§ Try it
Lines below starting with the line with "ingresá acá. (1238, 1673)" and going on through the line with "1138946571 (1437, 1279)" must be output exactly; the rest of the records must be left out.

::: Material for this exercise :::

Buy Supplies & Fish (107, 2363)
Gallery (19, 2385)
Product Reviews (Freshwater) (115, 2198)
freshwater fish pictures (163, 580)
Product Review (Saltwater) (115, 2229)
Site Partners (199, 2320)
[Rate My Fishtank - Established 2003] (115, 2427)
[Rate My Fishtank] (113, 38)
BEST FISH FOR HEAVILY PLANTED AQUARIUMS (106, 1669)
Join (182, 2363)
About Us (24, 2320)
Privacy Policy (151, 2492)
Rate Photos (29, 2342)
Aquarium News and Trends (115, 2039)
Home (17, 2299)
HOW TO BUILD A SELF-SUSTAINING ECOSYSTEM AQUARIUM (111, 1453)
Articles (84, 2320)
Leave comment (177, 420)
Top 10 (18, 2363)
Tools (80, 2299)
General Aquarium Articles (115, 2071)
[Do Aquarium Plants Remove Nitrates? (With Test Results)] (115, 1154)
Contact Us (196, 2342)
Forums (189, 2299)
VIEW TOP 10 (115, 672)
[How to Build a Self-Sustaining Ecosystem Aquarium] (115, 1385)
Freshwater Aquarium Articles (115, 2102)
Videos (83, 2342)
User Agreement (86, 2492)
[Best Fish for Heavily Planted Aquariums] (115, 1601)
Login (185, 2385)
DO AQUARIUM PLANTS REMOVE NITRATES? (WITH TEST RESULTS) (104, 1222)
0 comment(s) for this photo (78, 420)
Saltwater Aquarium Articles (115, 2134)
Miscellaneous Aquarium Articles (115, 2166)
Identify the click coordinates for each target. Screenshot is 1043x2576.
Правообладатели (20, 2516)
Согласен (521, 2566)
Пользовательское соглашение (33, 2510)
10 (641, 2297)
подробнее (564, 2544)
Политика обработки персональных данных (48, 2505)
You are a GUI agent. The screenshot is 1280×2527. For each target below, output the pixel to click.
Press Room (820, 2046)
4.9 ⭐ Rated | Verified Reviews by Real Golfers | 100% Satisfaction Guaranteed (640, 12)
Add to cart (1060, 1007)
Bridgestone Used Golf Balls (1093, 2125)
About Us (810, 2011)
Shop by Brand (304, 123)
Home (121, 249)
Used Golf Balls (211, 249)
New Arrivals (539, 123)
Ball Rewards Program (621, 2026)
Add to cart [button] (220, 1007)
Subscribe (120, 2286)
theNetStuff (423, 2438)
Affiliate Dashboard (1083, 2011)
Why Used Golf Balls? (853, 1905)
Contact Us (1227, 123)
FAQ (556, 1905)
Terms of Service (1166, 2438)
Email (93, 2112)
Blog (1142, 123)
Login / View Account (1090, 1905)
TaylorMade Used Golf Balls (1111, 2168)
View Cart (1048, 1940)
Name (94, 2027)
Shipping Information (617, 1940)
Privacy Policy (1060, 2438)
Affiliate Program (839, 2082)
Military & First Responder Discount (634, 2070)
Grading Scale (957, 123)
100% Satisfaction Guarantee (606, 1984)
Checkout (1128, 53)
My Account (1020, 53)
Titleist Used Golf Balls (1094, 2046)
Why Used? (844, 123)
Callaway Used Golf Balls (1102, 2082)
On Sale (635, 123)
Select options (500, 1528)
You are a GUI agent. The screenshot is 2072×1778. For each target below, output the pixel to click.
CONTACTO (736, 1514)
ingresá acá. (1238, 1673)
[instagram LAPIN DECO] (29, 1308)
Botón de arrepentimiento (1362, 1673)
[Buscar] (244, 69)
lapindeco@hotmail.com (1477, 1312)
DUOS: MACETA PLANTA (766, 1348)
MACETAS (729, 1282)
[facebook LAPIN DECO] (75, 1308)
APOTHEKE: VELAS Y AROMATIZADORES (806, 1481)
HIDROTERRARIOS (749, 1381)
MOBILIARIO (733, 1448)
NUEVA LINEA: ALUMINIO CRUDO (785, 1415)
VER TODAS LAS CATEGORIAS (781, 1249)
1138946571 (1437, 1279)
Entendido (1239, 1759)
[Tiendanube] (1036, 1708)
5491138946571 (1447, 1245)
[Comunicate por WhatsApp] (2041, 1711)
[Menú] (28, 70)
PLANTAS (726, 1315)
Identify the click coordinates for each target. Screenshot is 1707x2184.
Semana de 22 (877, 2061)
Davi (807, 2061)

:::

§ Reply to the task
ingresá acá. (1238, 1673)
[instagram LAPIN DECO] (29, 1308)
Botón de arrepentimiento (1362, 1673)
[Buscar] (244, 69)
lapindeco@hotmail.com (1477, 1312)
DUOS: MACETA PLANTA (766, 1348)
MACETAS (729, 1282)
[facebook LAPIN DECO] (75, 1308)
APOTHEKE: VELAS Y AROMATIZADORES (806, 1481)
HIDROTERRARIOS (749, 1381)
MOBILIARIO (733, 1448)
NUEVA LINEA: ALUMINIO CRUDO (785, 1415)
VER TODAS LAS CATEGORIAS (781, 1249)
1138946571 (1437, 1279)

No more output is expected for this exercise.